Saturday, May 20, 2017
Our own Judge David Torrey has done an excellent job on this blog bringing readers up to speed on the scope of workers’ compensation coverage of undocumented workers in the United States. To repeat Dave’s findings:
As far as I can tell, 32 states now have authority holding that an undocumented worker can be an employee for purposes of WC laws, 1 state has authority to the contrary (Idaho), 18 are officially undecided, and 1 (Wyoming) considers such workers employees if the employer believes the worker was documented.
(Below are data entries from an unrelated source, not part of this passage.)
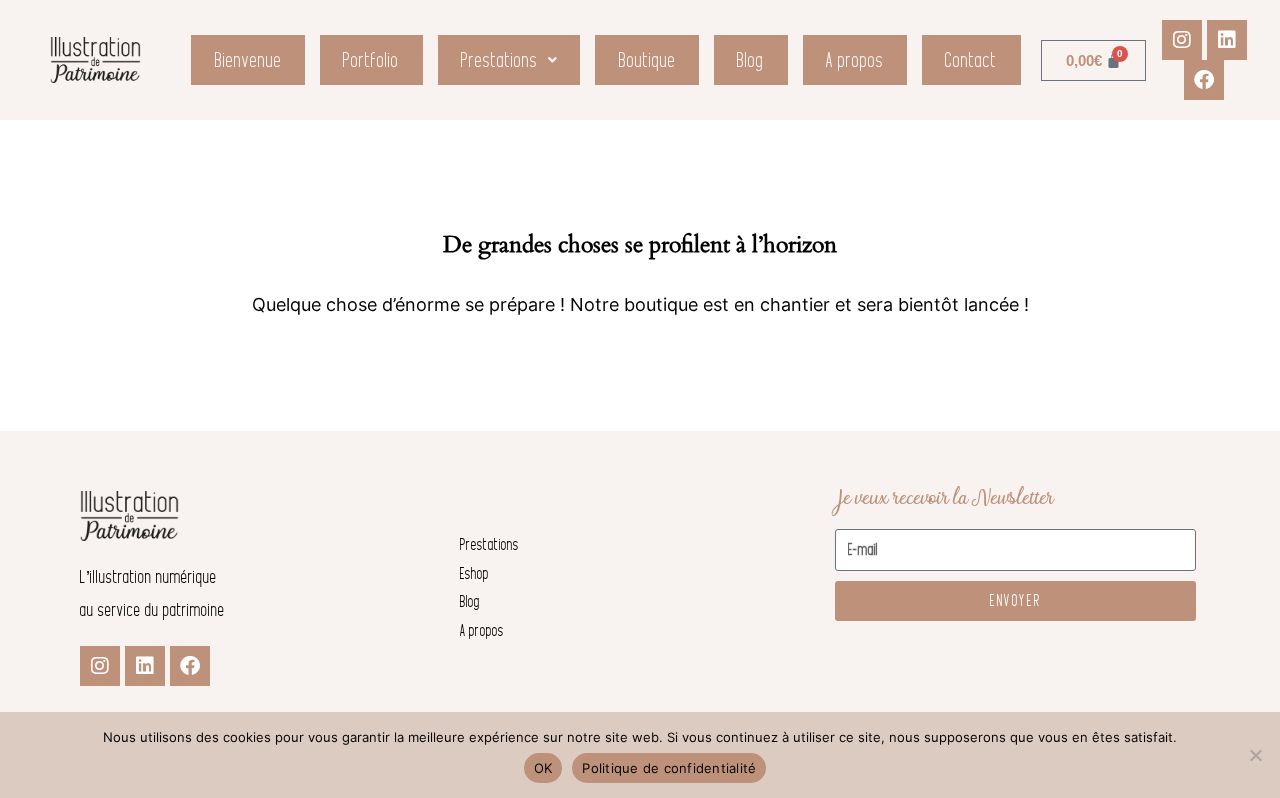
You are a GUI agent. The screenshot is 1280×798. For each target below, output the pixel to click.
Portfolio (371, 60)
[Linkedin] (1227, 40)
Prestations (499, 60)
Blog (750, 60)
The total is 52, as I am including D.C. and the LHWCA.
Since Dave wrote, the Ohio House of Representatives passed a bill that would, among other things, deny workers’ compensation benefits to undocumented workers. As of this writing that bill has not yet been acted upon by the state Senate.
A different type of undocumented worker/workers’ compensation story has been circulating recently. An injured worker in the Boston metro was apparently arrested by immigration officials. A public radio depiction of the unfolding of events suggests that, after a worker had been injured on the job, his bosses “set him up” by directing him to “lawyers.” He was met instead by ICE. I have no idea whether these events transpired in the manner related; but the alleged facts provide a terrific vehicle for discussing the distinction between statutory coverage of an employee and protection of that employee’s employment for exercising a statutory right.
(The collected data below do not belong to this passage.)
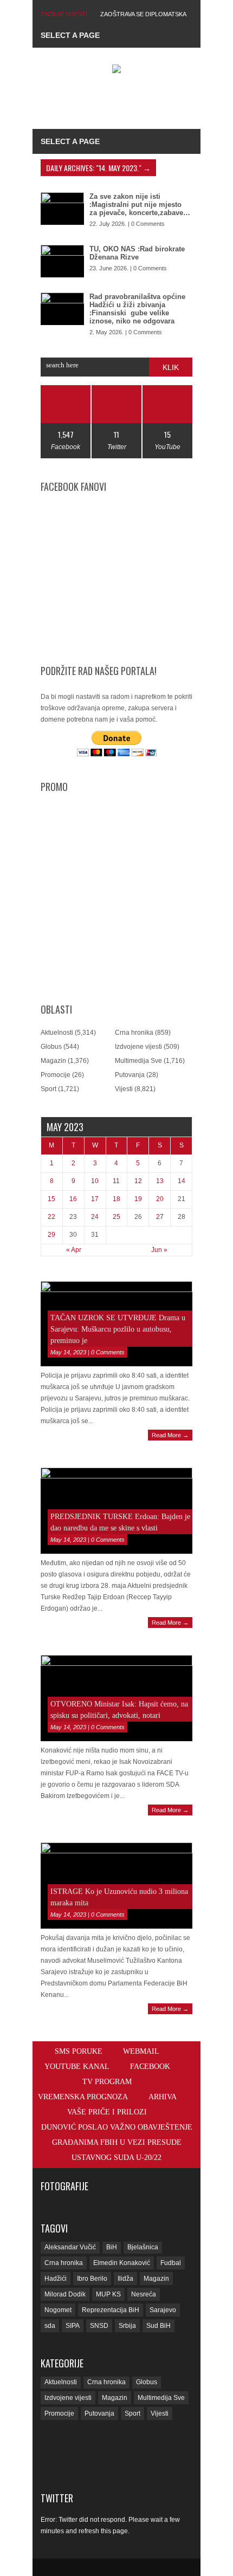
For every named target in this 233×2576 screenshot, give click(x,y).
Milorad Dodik (65, 2294)
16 (73, 1199)
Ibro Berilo (92, 2278)
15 (51, 1199)
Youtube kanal (76, 2066)
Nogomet (58, 2310)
Imagine that an acknowledged employee files a claim for benefits and is fired for doing so. A number of jurisdictions would hold such a discharge unlawful, either under their governing workers’ compensation statutes, or under a judicially created public policy exception to the employment at will doctrine. A customary remedy would be reinstatement of the employee to his or her job plus mitigated backpay. Now imagine that the fired employee is an undocumented worker. You see the problem? How could a unit of the government (whether a court or an administrative agency) reinstate an employee to unlawful employment? It is one thing to say that the undocumented worker should receive compensation for an injury sustained during employment which—unlawful or not—occurred. It is another thing altogether to say that the government should restore an unlawful working arrangement. On the other hand, and as Justice Oliver Wendell Holmes might say, let’s look at the situation through the eyes of a “bad man.” Might not an employer with an undocumented injured worker simply fire the worker or contact ICE? ICE will not reveal tipsters (as a former NLRB attorney I can attest to the fact). Without a reinstatement remedy, the undocumented worker filing a claim may risk his or her employment. Would the worker do it? It would depend on the quality of the job and the severity of the injury. A partially disabled worker, while entitled to benefits despite the discharge, could be hard-pressed to earn a living.
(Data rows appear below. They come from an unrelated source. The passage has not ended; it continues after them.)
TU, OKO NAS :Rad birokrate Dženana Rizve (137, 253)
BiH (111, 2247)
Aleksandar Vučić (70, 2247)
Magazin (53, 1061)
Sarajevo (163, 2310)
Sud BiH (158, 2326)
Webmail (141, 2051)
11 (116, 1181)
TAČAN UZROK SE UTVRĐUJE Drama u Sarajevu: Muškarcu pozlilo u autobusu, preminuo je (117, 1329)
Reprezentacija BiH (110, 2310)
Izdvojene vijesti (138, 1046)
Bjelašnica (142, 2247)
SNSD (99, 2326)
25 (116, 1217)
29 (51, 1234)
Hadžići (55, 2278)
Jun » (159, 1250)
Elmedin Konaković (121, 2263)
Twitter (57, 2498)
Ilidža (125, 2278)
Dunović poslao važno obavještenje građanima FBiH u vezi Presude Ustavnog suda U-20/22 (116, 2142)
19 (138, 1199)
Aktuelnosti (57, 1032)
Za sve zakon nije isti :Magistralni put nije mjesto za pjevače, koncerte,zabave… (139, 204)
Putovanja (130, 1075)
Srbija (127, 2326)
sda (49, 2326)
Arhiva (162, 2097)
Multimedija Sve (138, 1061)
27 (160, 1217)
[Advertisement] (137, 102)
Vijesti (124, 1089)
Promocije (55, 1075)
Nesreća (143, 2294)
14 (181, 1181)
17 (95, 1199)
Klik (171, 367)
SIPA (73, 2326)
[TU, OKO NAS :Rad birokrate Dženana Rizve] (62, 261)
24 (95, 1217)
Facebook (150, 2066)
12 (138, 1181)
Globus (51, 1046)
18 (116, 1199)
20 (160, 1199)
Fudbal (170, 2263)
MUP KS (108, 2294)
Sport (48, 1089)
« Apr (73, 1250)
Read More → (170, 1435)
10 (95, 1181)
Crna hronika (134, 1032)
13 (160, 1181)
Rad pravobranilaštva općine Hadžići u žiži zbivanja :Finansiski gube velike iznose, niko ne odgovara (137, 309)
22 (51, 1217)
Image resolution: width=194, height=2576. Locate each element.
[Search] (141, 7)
This simply puts us back in the position debated in the National Labor Relations Act case, Hoffman Plastic Compounds, Inc. v. N.L.R.B. Justice Scalia’s majority opinion argued that reinstatement and backpay remedies undermined the policy of federal immigration law. Justice Breyer, in dissent, argued that not providing recovery to statutory employees incentivized employers to hire these workers who, in effect, possess rights without remedies. The same policy questions are at issue in workers’ compensation cases. I would be quite comfortable, in all jurisdictions save Idaho, arguing that an undocumented injured worker was entitled to workers’ compensation benefits. I would be much less comfortable arguing that an undocumented injured worker discharged in retaliation for filing a workers’ compensation claim should be reinstated. I am also not clear on what disincentive exists to prevent employers from reporting undocumented injured workers to ICE, though I suppose if the employer had knowingly employed the worker without proper credentials that unlawful conduct would create a disincentive to report.
One final point – I continue to be of the view that states should consider explicitly insulating attorneys representing undocumented workers covered under various state employment statutes (including workers’ compensation) from professional responsibility charges.